Только сейчас мне приходит в голову, что можно было бы попросить помощи у той девчонки, которая заперта в ванной комнате. Все-таки, она должна быть мне благодарна. Могла бы вставить батарею мне в щеку, это лишь немногим сложнее, чем вставлять ее в пульт видеоплейера. Хорошая мысля приходит опосля, по отношению ко мне это справедливо на девяносто процентов. Ладно. Теперь вставляем пластинку на место. Батарея уже делает свое дело, она так хорошо работает, что даже нагрелась. Кость сразу прилипает. Прилипает так, что в следующий раз хоть молотком выбивай. Еще две минуты уходит на ремонт щеки. Остается небольшой шрам, от которого через час не и следа не будет.
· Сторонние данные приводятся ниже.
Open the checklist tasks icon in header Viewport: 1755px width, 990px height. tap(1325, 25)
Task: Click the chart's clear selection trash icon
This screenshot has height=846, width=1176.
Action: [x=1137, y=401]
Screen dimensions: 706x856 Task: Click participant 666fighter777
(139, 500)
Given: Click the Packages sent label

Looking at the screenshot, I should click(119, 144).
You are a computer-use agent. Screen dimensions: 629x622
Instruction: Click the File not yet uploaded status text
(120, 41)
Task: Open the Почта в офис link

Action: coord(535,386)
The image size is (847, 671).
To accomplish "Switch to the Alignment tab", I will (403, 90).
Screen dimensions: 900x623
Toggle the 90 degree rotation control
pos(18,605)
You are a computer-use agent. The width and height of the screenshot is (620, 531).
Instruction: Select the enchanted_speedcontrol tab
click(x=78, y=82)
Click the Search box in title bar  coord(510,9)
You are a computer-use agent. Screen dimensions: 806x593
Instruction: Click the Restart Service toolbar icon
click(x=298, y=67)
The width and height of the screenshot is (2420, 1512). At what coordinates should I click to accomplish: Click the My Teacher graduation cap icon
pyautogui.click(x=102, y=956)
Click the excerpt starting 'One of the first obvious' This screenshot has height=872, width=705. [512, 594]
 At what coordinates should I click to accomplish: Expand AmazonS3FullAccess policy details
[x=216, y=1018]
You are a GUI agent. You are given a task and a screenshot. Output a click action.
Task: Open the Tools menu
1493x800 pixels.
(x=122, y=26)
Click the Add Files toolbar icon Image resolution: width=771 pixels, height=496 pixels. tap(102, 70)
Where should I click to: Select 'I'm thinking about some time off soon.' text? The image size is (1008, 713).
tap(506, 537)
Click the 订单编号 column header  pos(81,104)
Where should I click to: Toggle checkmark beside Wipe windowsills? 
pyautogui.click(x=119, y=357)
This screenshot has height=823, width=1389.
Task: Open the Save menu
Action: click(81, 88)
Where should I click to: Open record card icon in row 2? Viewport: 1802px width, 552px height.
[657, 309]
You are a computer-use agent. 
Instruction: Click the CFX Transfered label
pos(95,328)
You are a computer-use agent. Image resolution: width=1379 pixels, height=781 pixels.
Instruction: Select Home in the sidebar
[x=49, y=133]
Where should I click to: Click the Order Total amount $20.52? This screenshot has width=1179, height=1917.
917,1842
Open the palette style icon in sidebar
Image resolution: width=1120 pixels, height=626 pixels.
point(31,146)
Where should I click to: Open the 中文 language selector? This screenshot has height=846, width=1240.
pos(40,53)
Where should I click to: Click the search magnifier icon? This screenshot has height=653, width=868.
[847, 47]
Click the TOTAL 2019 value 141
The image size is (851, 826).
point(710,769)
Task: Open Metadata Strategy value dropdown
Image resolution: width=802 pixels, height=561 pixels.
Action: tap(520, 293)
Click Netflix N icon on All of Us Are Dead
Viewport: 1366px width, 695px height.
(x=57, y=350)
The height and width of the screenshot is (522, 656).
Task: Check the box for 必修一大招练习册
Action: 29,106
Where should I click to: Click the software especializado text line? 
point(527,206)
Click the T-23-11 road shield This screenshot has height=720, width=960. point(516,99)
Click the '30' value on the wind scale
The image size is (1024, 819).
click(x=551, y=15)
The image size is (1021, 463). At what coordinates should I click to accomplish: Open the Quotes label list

Теперь пора заняться настоящим делом.
Я беру скальпель и делаю разрез сверху вниз вдоль грудины. Затем заворачиваю вдоль четырнадцатого ребра. Не знаю, сколько ребер было у натуральных людей, у меня их по двадцать четыре с каждой стороны. Так гораздо удобнее. Чтобы вскрыть грудную клетку, мне не нужна циркулярная пила: каждое из моих ребер имеет по три или четыре сустава с хорошей подвижностью, можно просто резать по суставным хрящам. Что я и делаю. Пекторалис Минор рефлекторно сокращаются, четыре ребра оттопыриваются кверху, и вот у меня в груди уже приличная дыра, в которую можно легко всунуть руку. Я не беспокоюсь об обезболивании, хотя время от времени некоторые нервы все же пропускают ослабленный болевой сигнал. Это неприятно, но вполне терпимо. Я не беспокоюсь о всякой септике и антисептике (или как там это называлось в классической медицине), это меня не волнует, потому что моя батарея не позволит проникнуть в рану ни единому микробу. Сейчас мой иммунитет равен бесконечности. Я поворачиваю осветитель и смотрю на свое легкое. От него ничего не осталось. Эти клочки больше похожи на рваные тряпки, чем на работоспособную живую ткань. Его придется удалить. В принципе, я еще мог бы оставить примерно треть верхней доли, но это ни к чему. Я буду заменять легкое полностью.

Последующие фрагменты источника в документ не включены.